■ **EXERCISE AIM**
Can you echo these lines exactly, starting with the line that contains "This screenshot has height=501, width=1024." and going on through the line that contains "tap(254, 60)"?

■ **Word and item position data**

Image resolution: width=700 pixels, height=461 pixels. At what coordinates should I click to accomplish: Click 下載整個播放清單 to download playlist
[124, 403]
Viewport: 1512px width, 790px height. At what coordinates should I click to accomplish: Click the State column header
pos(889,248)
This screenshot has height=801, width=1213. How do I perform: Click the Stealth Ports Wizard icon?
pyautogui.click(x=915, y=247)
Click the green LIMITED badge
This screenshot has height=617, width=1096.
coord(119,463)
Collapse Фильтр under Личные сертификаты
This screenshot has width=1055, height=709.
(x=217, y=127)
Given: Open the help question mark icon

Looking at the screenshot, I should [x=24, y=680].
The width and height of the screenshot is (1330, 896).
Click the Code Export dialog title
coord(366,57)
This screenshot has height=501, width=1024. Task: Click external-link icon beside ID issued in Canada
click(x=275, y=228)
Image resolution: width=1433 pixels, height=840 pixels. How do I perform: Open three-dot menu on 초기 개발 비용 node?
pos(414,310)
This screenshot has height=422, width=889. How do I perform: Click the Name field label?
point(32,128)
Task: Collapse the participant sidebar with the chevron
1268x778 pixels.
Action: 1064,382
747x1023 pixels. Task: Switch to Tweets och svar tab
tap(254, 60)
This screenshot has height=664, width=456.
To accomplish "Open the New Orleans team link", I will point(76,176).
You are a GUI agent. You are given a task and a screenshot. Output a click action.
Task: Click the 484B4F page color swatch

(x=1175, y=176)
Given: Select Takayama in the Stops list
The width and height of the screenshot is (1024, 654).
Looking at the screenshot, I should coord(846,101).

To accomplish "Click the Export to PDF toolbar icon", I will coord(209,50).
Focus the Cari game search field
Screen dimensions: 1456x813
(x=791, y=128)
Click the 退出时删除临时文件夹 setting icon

■ **ANSWER TO THE PROBLEM**
This screenshot has height=501, width=1024. Task: Click external-link icon beside ID issued in Canada
click(x=275, y=228)
Image resolution: width=1433 pixels, height=840 pixels. How do I perform: Open three-dot menu on 초기 개발 비용 node?
pos(414,310)
This screenshot has height=422, width=889. How do I perform: Click the Name field label?
point(32,128)
Task: Collapse the participant sidebar with the chevron
1268x778 pixels.
Action: 1064,382
747x1023 pixels. Task: Switch to Tweets och svar tab
tap(254, 60)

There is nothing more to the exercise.